- **MATERIAL FOR THIS TASK**
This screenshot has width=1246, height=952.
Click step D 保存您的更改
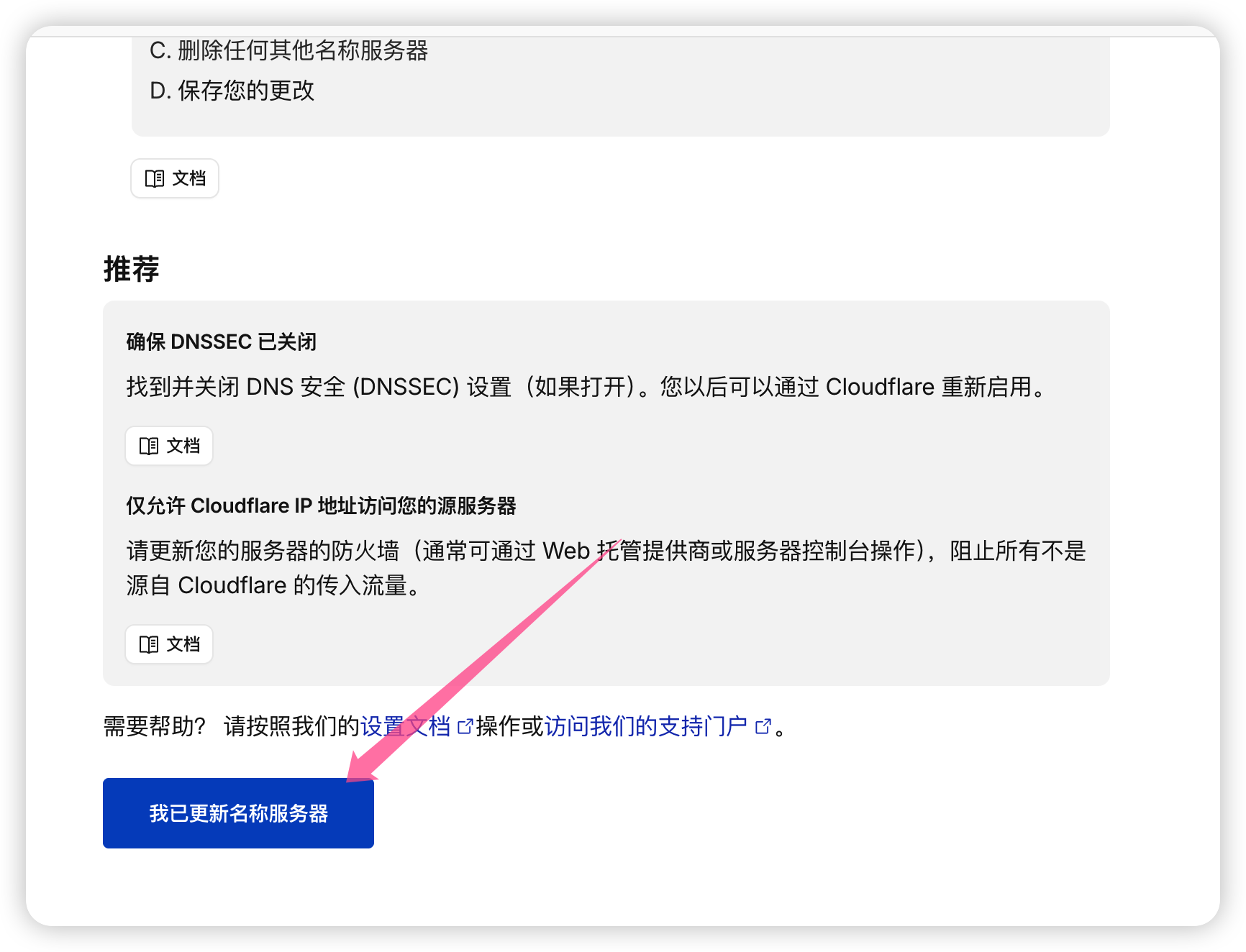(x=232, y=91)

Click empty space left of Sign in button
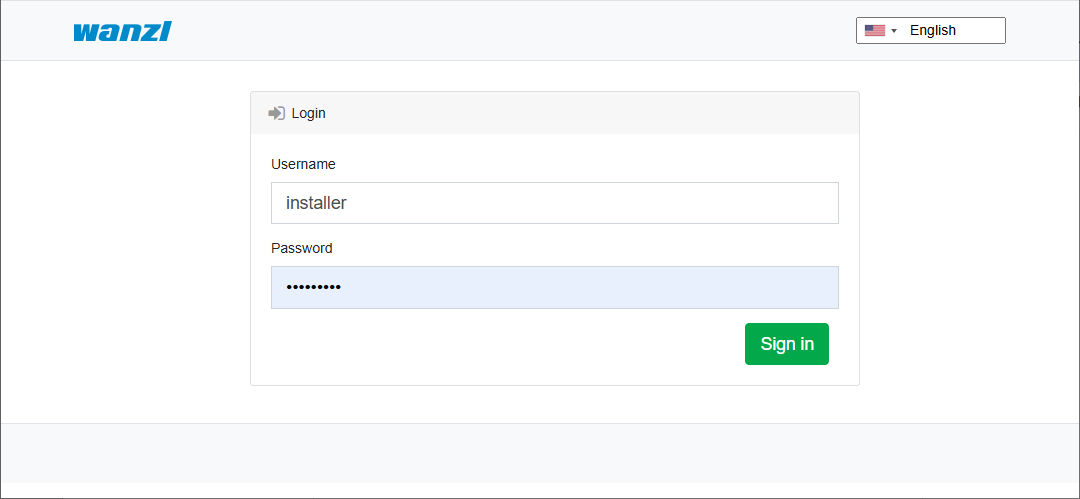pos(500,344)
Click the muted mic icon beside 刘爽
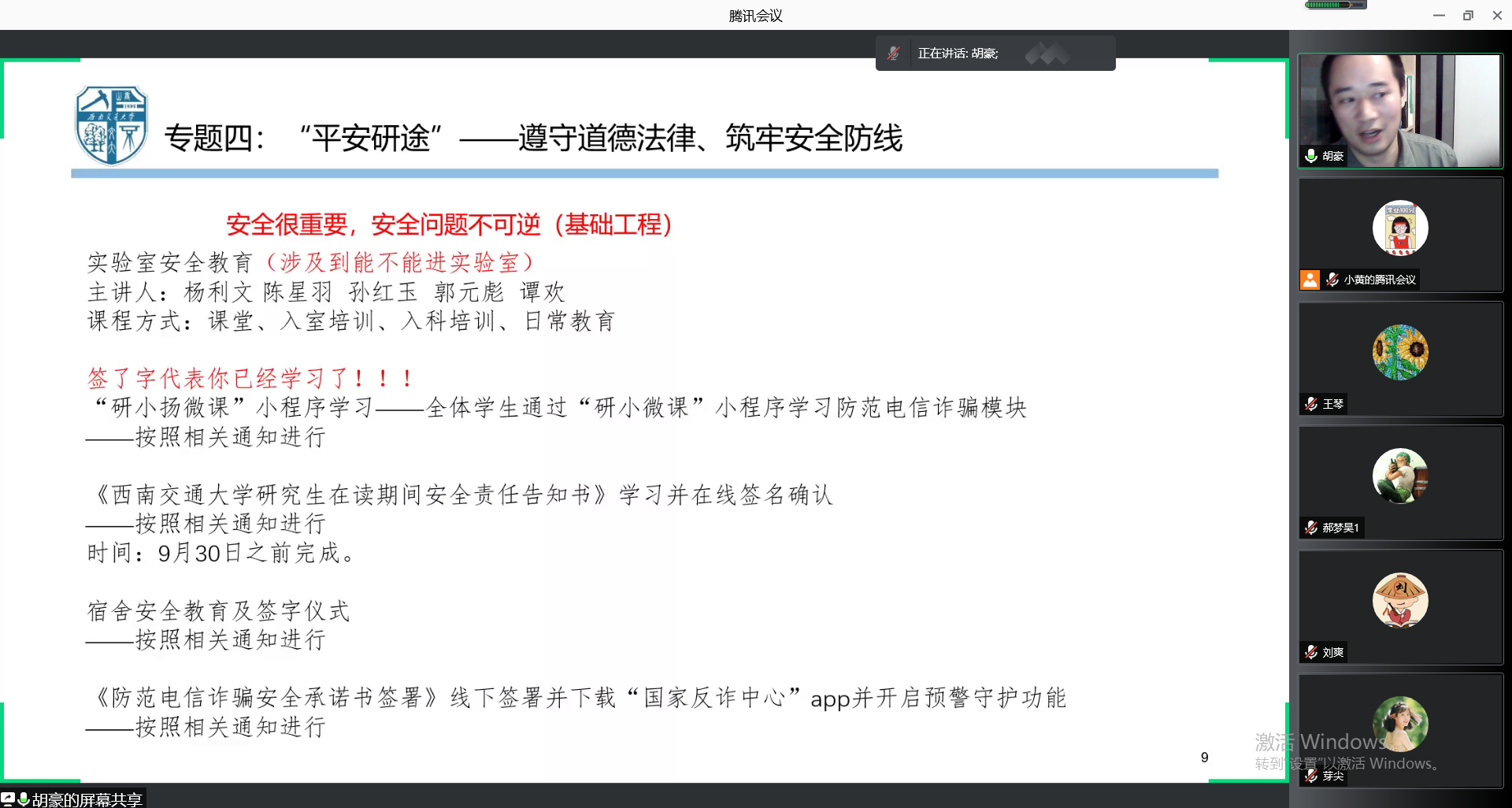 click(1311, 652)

- **PROBLEM STATEMENT**
Copy exactly the lines from the line that has "Click empty space left of Sign in button" through the last line of the entries above, inclusive, and no others. Pictures do not go in the copy.

- **FINISHED TASK**
Click empty space left of Sign in button
pos(500,344)
Click the muted mic icon beside 刘爽
 click(1311, 652)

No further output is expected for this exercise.